*** Dataset excerpts ***

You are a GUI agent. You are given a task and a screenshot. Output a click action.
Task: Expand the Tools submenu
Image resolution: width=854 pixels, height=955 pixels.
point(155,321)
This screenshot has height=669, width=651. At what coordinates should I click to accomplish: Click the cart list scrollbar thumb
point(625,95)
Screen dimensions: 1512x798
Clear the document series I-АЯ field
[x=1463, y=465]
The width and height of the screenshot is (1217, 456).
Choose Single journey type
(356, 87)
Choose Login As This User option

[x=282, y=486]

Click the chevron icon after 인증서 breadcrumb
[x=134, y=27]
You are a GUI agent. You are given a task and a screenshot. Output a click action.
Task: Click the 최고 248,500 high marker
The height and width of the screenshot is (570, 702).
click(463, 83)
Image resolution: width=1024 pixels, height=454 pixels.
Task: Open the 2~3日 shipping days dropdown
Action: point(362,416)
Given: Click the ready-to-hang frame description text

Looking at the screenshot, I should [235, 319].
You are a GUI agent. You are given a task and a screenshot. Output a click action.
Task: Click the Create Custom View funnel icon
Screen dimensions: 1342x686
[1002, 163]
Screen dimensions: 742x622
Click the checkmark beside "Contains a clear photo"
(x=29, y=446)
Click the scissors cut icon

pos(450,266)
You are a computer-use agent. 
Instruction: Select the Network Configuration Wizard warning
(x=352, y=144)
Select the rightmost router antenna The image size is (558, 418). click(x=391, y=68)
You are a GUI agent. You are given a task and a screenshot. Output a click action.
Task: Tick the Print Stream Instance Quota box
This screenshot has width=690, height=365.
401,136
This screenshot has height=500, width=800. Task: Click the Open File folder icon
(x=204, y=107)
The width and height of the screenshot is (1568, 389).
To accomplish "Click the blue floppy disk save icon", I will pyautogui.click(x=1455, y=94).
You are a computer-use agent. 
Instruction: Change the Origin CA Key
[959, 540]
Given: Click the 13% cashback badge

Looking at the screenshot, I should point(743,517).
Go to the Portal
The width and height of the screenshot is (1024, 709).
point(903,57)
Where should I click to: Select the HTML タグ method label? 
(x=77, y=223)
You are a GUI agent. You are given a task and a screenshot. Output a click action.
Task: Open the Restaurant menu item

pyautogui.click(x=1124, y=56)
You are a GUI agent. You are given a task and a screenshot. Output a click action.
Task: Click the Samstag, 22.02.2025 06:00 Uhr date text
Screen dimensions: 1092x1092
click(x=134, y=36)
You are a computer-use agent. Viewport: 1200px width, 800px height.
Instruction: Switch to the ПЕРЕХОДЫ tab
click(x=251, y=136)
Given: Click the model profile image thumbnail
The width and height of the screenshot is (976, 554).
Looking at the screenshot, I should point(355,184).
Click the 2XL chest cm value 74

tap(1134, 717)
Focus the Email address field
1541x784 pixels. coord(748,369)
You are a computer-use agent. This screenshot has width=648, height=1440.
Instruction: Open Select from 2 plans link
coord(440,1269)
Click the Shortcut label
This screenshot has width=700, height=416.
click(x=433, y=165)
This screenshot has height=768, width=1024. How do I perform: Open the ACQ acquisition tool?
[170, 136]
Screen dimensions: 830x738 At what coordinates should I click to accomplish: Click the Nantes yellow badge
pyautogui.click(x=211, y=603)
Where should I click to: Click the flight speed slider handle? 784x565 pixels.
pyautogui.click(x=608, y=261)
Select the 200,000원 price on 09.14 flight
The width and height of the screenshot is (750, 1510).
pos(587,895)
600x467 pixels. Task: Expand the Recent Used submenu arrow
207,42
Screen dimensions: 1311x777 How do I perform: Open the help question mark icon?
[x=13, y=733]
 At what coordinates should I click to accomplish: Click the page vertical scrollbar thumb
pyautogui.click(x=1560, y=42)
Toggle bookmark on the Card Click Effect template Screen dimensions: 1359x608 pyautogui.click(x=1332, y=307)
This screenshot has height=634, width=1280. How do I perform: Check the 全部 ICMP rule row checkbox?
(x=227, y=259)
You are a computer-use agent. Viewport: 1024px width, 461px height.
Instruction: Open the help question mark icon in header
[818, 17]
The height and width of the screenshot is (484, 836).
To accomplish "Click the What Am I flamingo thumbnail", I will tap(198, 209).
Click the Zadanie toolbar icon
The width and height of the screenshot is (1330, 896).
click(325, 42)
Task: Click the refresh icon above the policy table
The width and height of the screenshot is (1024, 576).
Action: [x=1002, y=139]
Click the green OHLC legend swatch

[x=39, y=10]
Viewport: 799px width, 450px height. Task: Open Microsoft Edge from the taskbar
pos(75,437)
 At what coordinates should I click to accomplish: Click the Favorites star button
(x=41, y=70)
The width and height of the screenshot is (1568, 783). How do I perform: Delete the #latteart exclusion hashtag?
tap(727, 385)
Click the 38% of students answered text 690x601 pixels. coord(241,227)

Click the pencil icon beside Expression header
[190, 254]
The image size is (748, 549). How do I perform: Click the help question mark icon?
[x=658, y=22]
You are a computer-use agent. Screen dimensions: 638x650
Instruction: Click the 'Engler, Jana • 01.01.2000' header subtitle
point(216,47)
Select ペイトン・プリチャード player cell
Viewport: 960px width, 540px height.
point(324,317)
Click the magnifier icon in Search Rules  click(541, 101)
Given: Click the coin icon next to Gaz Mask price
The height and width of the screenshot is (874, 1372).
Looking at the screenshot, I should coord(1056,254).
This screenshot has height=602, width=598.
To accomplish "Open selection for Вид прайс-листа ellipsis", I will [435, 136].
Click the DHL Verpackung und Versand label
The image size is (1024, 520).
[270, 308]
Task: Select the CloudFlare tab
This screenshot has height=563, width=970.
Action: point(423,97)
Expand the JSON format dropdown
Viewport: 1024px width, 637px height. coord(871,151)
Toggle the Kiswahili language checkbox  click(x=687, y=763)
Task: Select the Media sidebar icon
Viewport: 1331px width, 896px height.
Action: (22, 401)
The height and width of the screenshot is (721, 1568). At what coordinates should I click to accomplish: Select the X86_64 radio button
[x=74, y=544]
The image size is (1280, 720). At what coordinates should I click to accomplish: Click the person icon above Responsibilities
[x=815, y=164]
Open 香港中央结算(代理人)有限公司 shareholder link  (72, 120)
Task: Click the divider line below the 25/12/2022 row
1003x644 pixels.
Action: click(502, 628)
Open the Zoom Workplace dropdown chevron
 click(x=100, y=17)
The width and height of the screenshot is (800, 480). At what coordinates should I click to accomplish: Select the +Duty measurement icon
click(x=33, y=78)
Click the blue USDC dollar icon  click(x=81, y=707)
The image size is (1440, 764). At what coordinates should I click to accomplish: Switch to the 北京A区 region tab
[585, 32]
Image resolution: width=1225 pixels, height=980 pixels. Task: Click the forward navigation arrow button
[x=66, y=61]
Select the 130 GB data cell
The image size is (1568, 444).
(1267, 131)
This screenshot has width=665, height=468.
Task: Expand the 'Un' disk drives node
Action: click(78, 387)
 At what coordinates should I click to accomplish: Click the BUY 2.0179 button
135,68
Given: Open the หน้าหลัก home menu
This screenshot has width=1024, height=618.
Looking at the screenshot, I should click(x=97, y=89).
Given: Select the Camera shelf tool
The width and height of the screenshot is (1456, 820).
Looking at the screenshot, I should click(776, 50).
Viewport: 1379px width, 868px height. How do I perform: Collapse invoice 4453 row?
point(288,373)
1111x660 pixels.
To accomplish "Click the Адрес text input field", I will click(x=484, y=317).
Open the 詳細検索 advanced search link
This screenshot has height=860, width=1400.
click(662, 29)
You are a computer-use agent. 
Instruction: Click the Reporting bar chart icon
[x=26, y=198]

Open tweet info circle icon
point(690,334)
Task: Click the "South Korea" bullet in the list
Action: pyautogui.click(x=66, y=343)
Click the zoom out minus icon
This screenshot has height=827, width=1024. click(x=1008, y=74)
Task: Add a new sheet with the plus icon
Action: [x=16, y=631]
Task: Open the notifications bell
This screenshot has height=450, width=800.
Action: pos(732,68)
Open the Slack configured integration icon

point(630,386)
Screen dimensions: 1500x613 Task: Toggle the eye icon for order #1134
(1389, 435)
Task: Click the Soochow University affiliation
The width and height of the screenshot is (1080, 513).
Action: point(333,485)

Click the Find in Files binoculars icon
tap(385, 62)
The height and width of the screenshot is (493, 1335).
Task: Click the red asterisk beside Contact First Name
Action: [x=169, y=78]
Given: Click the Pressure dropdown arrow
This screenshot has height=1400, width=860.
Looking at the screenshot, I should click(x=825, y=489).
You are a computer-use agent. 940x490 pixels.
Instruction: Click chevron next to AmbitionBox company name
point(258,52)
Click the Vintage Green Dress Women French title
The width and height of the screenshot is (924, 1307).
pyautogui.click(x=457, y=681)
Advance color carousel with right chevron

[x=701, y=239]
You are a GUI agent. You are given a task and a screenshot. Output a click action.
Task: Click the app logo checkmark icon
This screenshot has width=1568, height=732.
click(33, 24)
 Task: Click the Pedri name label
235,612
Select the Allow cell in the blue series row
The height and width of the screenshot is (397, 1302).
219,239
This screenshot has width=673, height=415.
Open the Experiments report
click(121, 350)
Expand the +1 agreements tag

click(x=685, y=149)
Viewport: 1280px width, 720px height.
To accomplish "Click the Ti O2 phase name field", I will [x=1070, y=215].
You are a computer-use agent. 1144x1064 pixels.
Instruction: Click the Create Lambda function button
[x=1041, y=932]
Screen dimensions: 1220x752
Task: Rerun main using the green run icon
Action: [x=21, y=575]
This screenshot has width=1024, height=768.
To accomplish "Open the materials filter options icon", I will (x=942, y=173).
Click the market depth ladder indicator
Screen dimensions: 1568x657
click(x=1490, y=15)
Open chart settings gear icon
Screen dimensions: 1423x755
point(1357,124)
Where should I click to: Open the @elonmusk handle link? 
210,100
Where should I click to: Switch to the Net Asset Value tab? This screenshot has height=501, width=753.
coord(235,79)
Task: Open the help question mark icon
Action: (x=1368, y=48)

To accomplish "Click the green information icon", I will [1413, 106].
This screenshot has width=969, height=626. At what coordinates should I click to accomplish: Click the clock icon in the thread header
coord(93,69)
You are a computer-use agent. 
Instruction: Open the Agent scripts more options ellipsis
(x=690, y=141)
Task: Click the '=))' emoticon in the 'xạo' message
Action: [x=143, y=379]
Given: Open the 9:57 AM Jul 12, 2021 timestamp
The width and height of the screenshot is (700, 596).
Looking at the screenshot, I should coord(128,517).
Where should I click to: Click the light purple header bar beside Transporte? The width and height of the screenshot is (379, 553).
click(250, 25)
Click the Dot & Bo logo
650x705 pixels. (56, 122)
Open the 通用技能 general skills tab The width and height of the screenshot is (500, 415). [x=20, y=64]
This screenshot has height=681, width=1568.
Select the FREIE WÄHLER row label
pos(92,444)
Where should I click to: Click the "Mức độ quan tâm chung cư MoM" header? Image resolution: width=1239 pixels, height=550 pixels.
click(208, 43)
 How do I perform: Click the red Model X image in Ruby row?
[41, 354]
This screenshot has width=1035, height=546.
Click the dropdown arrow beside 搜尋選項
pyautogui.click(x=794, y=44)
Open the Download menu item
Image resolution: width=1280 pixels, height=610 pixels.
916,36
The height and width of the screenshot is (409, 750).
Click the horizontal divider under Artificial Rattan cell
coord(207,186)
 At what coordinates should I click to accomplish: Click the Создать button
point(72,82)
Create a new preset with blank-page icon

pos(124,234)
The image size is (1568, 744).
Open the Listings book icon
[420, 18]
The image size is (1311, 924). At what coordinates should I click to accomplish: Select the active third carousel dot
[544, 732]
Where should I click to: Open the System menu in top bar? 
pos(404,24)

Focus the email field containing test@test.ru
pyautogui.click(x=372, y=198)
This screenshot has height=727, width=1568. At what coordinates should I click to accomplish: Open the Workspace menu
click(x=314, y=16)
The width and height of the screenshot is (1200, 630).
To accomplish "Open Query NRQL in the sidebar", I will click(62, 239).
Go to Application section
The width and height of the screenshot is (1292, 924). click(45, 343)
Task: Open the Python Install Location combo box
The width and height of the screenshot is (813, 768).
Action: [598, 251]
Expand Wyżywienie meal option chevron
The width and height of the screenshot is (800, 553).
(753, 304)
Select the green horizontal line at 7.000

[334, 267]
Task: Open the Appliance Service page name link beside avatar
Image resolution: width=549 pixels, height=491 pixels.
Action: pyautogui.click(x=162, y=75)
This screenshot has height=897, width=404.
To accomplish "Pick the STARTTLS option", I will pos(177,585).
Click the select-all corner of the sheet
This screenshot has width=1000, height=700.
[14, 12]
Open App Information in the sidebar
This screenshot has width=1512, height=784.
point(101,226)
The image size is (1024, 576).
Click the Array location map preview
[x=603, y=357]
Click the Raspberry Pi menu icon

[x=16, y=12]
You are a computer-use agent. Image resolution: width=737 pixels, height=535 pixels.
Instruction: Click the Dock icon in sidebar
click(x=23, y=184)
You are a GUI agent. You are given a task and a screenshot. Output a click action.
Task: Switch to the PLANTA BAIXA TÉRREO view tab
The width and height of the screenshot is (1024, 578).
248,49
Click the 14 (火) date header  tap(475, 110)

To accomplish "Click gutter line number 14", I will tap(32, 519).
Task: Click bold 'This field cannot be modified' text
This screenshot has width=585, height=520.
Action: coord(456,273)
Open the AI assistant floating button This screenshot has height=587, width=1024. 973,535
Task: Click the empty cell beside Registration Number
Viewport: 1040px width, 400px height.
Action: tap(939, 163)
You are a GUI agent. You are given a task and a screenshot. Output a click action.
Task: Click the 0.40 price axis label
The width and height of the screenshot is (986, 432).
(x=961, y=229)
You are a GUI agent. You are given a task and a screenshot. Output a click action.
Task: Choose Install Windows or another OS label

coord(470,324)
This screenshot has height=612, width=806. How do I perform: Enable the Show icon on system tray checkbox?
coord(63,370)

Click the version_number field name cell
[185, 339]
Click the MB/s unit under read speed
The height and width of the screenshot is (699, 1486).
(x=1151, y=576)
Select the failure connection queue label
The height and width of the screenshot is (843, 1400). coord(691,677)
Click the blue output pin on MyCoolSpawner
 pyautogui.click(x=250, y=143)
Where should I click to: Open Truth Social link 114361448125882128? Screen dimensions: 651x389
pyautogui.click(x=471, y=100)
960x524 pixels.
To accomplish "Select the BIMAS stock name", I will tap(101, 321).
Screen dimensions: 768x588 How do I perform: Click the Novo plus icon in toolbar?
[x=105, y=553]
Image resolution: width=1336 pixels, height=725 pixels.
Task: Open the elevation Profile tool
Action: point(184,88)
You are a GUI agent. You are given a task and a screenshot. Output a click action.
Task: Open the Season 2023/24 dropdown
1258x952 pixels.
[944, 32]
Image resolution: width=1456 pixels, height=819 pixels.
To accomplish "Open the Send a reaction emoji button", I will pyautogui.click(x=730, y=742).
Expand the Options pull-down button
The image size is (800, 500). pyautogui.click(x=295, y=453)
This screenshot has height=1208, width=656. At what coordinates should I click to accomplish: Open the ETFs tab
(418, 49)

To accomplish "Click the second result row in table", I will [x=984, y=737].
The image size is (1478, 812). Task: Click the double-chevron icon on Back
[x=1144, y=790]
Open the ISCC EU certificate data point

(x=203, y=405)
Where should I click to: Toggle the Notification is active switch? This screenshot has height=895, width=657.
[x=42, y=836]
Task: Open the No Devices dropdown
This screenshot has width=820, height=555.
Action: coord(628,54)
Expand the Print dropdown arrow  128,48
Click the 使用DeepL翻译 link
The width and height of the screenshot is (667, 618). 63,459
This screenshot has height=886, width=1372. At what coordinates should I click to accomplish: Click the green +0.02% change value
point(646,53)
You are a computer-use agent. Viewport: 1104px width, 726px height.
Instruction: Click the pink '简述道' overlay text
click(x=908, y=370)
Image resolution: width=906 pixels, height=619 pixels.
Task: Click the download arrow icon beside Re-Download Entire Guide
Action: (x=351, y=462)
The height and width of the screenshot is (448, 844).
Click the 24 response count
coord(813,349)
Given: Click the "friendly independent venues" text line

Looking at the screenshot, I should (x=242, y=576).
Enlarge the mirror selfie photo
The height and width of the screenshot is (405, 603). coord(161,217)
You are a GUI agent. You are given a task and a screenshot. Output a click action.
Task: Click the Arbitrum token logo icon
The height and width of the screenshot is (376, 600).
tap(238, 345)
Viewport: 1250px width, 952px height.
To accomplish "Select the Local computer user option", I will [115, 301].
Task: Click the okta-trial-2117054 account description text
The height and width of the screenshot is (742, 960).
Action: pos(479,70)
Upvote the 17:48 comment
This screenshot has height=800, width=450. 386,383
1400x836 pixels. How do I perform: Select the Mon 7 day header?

***

Directions for this task →
Output an exact copy of the lines beginning at the one that holds "Viewport: 1250px width, 952px height." and running through the final line of the records.

Answer to the problem →
Viewport: 1250px width, 952px height.
To accomplish "Select the Local computer user option", I will [115, 301].
Task: Click the okta-trial-2117054 account description text
The height and width of the screenshot is (742, 960).
Action: pos(479,70)
Upvote the 17:48 comment
This screenshot has height=800, width=450. 386,383
1400x836 pixels. How do I perform: Select the Mon 7 day header?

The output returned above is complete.